Source information section start

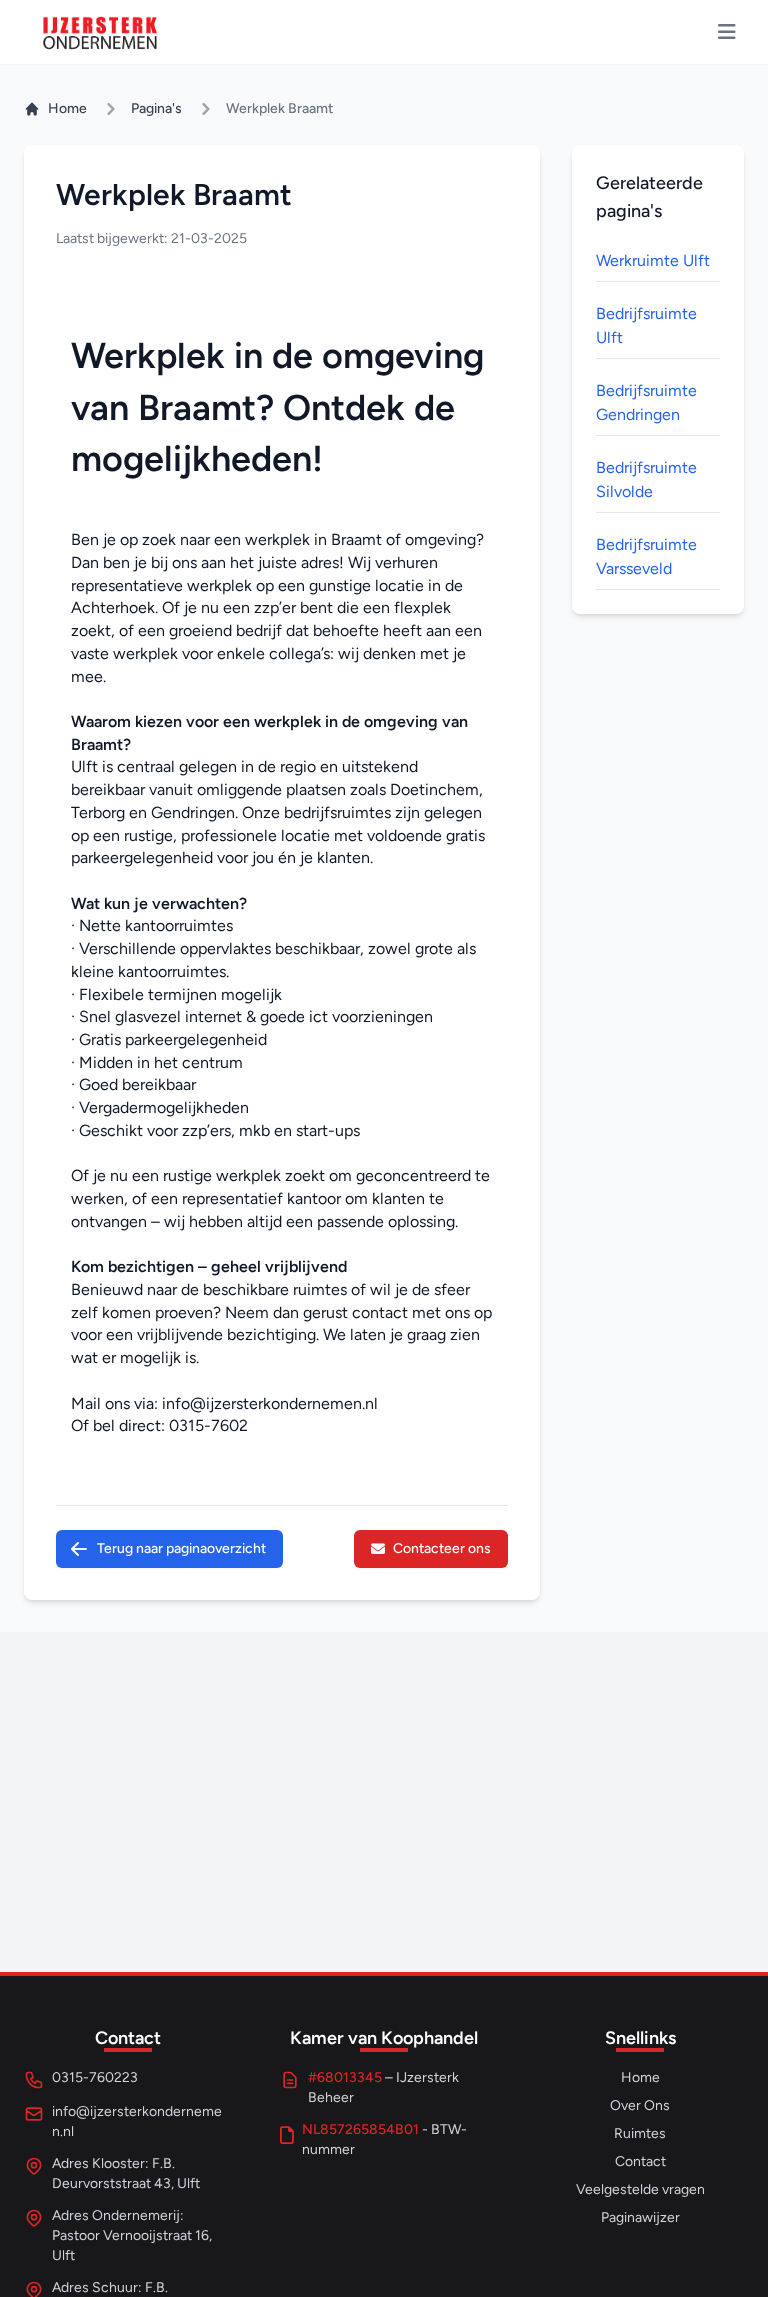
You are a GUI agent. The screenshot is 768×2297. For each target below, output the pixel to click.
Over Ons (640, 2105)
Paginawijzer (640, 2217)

Source information section end
Source information section start

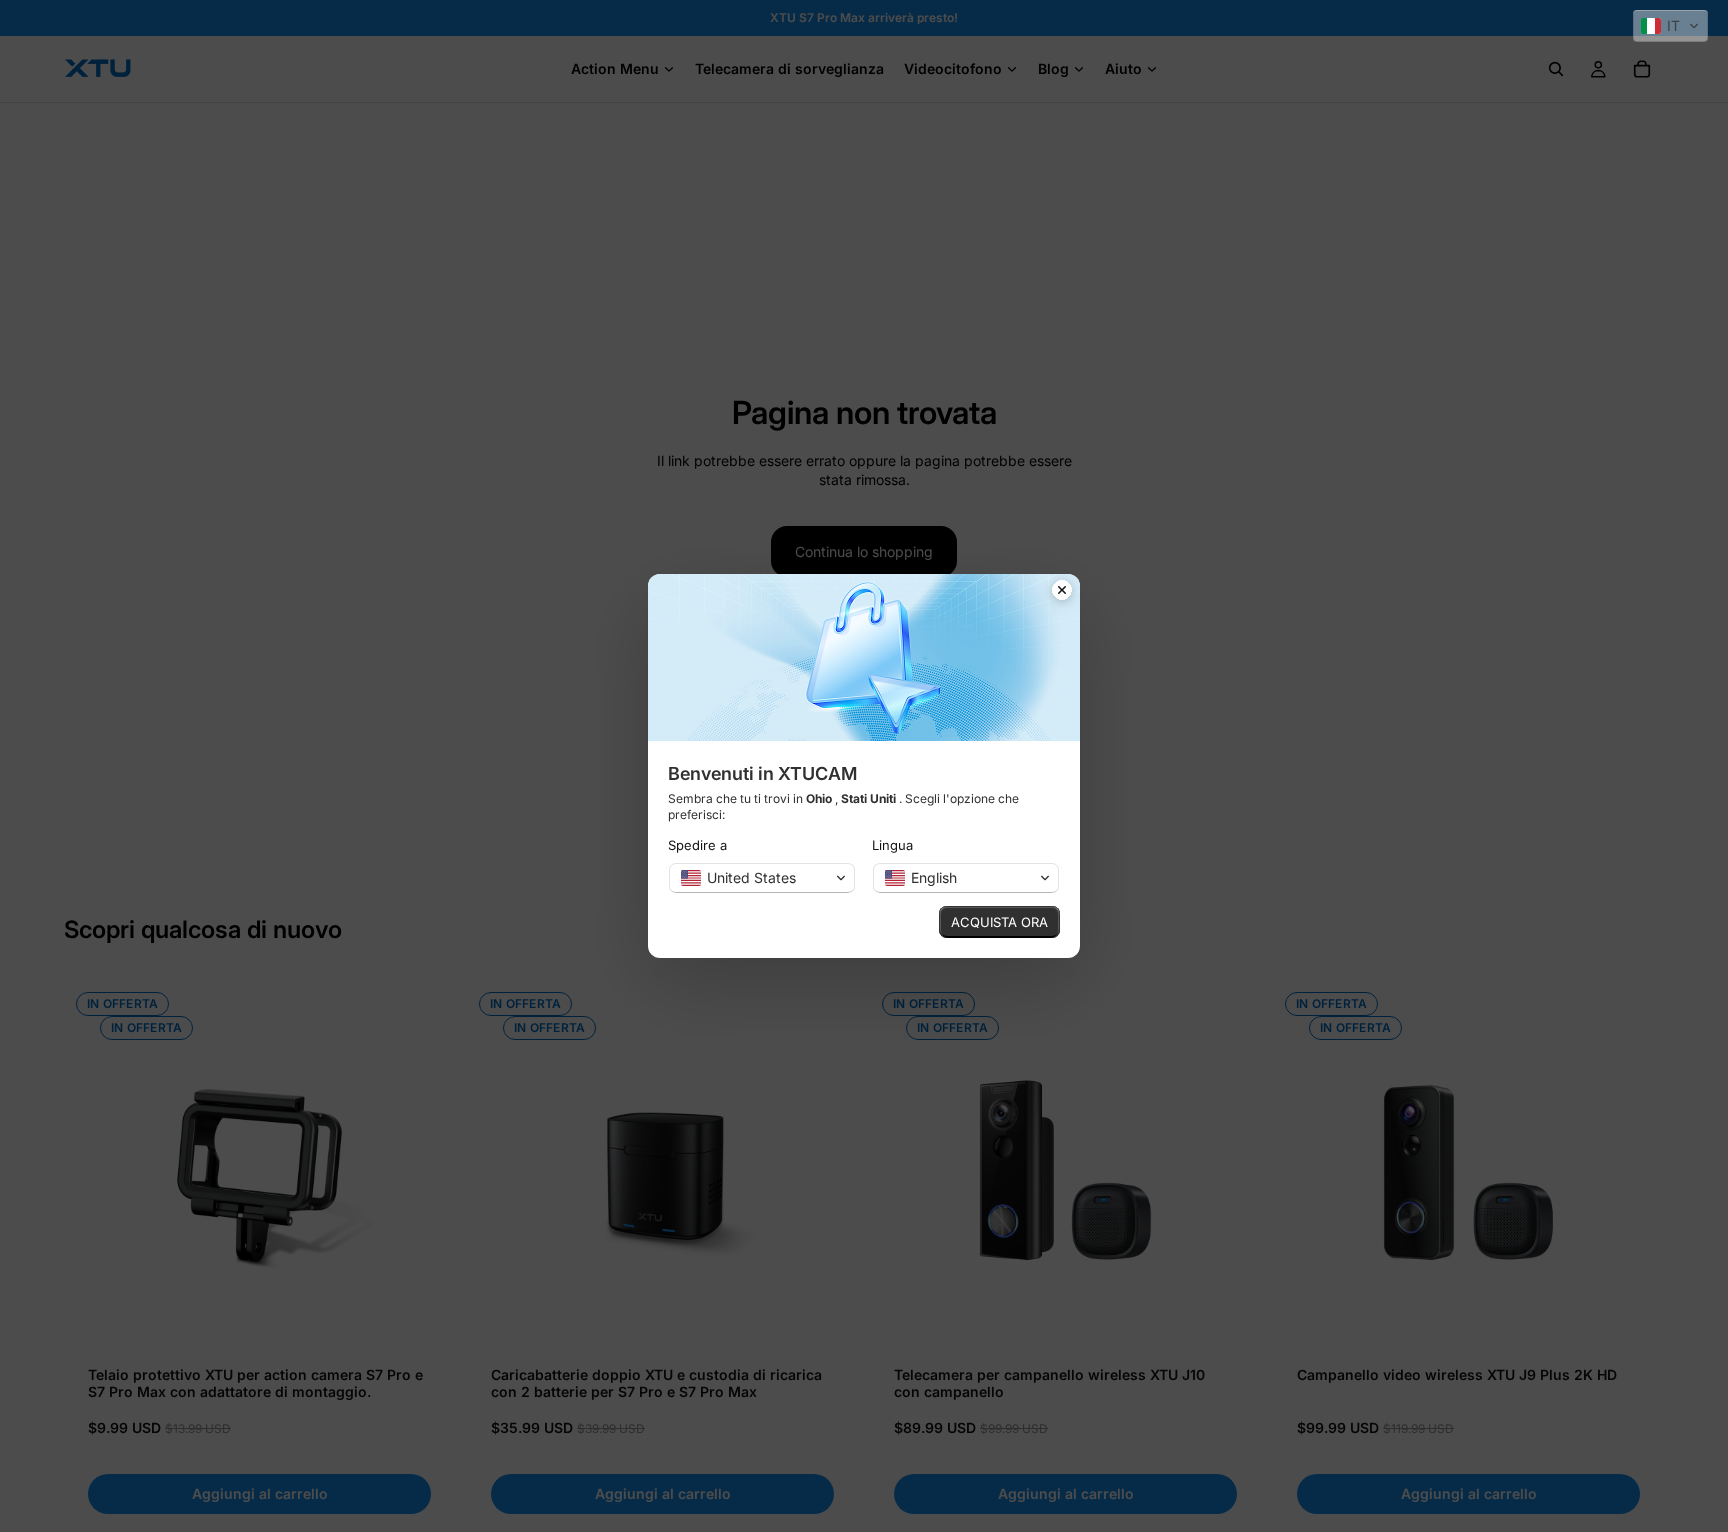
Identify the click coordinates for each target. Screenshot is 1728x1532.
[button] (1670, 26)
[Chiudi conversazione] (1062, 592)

Source information section end
Source information section start

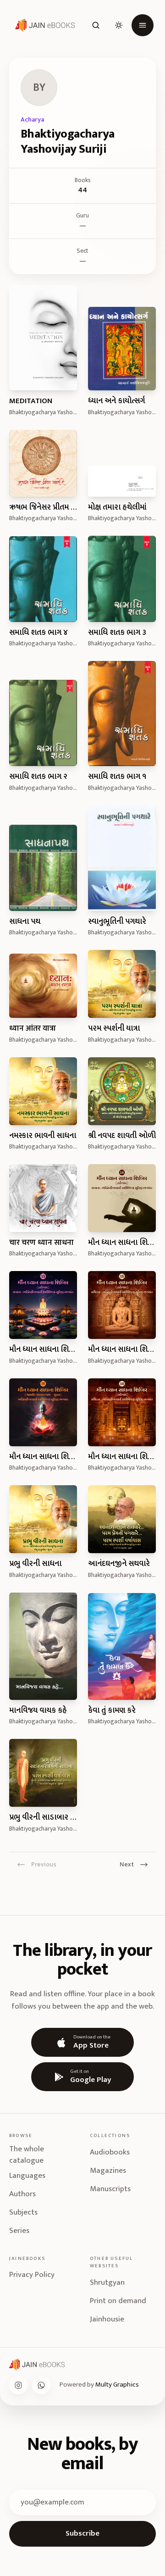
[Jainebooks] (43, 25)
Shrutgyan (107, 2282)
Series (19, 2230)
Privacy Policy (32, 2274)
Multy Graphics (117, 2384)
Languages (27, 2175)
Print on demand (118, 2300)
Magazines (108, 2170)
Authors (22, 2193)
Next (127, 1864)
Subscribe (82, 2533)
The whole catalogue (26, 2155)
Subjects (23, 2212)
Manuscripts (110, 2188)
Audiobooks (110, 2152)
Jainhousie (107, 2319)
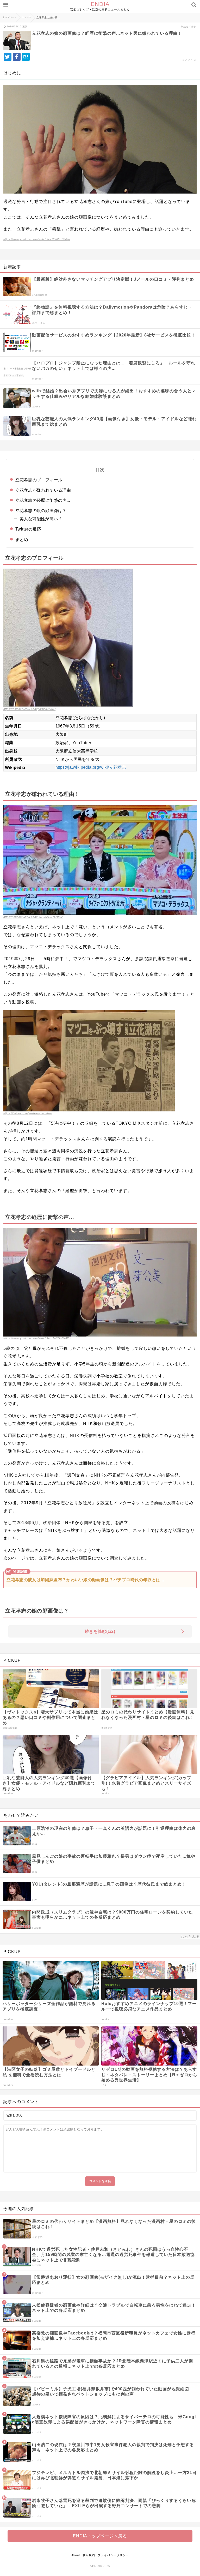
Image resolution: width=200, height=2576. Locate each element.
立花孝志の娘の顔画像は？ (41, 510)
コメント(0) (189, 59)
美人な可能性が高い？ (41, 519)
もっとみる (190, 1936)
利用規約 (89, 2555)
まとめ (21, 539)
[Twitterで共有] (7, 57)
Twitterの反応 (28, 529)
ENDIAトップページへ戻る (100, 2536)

Source information section end

In the listing above, find the line containing "利用規約 (89, 2555)" and the line containing "ENDIAトップページへ戻る (100, 2536)", then retype both and every line between them exactly, with nothing else.

利用規約 (89, 2555)
まとめ (21, 539)
[Twitterで共有] (7, 57)
Twitterの反応 (28, 529)
ENDIAトップページへ戻る (100, 2536)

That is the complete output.